This one kept me riveted. I really had trouble putting it down to get on with my daily tasks, until I finished it last night. Her portrayal of the compulsive-obsessive Minty, who slips over the edge into insanity, will stay with me for a long time. I also reveled in the other characters, even the ones who seemed like excess baggage when first they appeared in the narrative. OK, except for the brief appearances of some ill-fated juveniles, who as far as I'm concerned were never more than tiresome clutter.
Yes, it was riveting overall. And yet, I skimmed over some of the action in the second half of the book, mostly to do with the police investigation of the two murders. It could have done with tighter editing there.
I shall probably re-read some of the final chapters to be sure I've savored the way the plot wrapped up as to the lovely, self-absorbed, and stupid Zillah, and her gay conservative MP "husband," among others. I rather cared what might have happened to them, and Minty, and a few other characters, after the final scene.
In this novel, Rendell creates some extremely dysfunctional characters. Yet, no matter how strange or unlikable the characters are at first glance, the author manages to make the reader both understand and sympathize with them. Most dysfunctional of all is Minty Knox, a pathetic and lonely young woman who has a horrible case of obsessive-compulsive disorder. She is compelled by her illness to wash herself, her clothing and her home many times daily; her fear of dirt is pathological. Worse yet, Minty eventually starts to hallucinate, seeing and hearing ghosts of people whom she has known in the past. There is also a strange couple, Michelle and Matthew Jarvey, who suffer from extreme eating disorders and an ambitious Member of Parliament named Jims Melcombe-Smith, whose is willing to go to desperate lengths to keep his homosexuality a secret.

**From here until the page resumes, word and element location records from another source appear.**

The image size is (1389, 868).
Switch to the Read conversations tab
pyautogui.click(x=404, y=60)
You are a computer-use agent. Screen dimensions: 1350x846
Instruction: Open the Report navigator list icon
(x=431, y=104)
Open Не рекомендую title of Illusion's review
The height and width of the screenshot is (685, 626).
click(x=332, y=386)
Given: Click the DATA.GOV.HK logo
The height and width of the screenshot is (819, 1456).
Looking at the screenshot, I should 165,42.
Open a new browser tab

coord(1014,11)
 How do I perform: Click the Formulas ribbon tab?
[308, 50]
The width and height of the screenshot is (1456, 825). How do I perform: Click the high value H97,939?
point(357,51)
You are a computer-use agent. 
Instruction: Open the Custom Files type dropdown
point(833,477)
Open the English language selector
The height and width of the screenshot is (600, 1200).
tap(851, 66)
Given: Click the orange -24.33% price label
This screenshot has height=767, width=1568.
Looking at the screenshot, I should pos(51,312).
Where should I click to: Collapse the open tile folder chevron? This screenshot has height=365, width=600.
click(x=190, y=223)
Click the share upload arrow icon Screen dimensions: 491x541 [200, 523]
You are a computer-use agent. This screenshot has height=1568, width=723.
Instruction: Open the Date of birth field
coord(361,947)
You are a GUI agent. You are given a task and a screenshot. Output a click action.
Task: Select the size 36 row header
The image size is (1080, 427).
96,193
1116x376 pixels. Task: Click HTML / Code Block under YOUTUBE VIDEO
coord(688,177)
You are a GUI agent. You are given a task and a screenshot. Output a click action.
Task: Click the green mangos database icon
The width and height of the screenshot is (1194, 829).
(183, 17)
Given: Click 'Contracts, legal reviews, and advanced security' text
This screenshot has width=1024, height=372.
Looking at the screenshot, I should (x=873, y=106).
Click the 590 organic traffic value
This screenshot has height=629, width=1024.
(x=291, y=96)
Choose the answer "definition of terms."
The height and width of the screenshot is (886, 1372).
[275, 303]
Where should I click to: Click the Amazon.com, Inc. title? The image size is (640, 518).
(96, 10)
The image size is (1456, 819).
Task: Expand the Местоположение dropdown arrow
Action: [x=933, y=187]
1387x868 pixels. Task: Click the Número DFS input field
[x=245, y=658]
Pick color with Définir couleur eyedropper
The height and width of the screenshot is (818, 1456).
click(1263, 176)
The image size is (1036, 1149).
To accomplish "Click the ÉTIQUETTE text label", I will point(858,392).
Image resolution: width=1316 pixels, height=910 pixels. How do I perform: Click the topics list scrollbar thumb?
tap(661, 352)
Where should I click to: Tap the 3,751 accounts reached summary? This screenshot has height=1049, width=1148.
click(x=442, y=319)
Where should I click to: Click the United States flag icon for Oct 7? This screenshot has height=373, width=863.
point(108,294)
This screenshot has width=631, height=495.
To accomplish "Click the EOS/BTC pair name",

The lives of these people and others intersect when two bizarre murders are committed in London in close succession. The police cannot decide who had the means or the motive to commit these strange crimes, but the reader is in on the secret all along. Therefore, "Adam and Eve" is not so much a whodunit as it is an intricate, suspenseful and fascinating psychological study of the different ways that people behave under extreme duress. It would be fair to state that Rendell's view of human nature is generally a negative one, since she so often depicts selfish, petty and disturbed people in her novels. However, Rendell tempers her pessimism with delicious humor and deep compassion. Occasionally, as in the case of Michelle and Matthew Jarvey, Rendell creates characters who treat one other with genuine consideration and devotion. The whole spectrum of human nature is on display in Rendell's novels.
I highly recommend "Adam and Eve and Pinch Me." It is a wonderful book that will mesmerize, horrify and entertain you all at once.